Not sure how this holds up in the grand scheme of things, but it seemed interesting.

Gary


----------



## PyroDon (Jul 30, 2006)

hillsidedigger said:


> The first thread I've started at this site:
> 
> I quickly searched here for a thread about biofuel, didn't find one.
> 
> ...


I would say it would depend a lot on the bio crop not to meantion the utiliztion of bio mass . consider oil producing crops once pressed for oil the mash can then be fermented to produce ethanol effectively double cropping .
Your numbers have too many vaibles crop yeilds type of crop ammount of fuel produced , ammount of fuel consumed in production. Even human and animal waste can be converted to fuel . 
Though the real point is we need to reduce consumption


----------



## hillsidedigger (Sep 19, 2006)

The number of one barrel net gain in fuel per good acre per year is very optimistic under the best of conditions from what I've been able to research.


----------



## PyroDon (Jul 30, 2006)

hillsidedigger said:


> The number of one barrel net gain in fuel per good acre per year is very optimistic under the best of conditions from what I've been able to research.

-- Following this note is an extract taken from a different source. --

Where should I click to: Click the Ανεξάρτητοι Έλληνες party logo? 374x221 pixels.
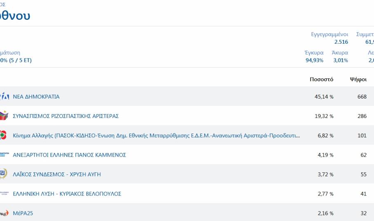[x=4, y=155]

 Ok how many gallons of sunflower oil can be produce from an acre ?? 
How many gallons of corn oil , canola, soybean ect . This only accounts for possible bio diesel production but the one barrel per acre sound very low . 
Maybe you should look into total vegitable oil production in the US currently. and keep in mind ethanol can increase that gross fuel production even grass clippings can product ethanol .


----------



## hillsidedigger (Sep 19, 2006)

One barrel is about 400 pounds of oil. Who gets much more than about 2,000 pounds of soybeans, corn or sunflower seeds per acre per year? And what percent of that produce is oil?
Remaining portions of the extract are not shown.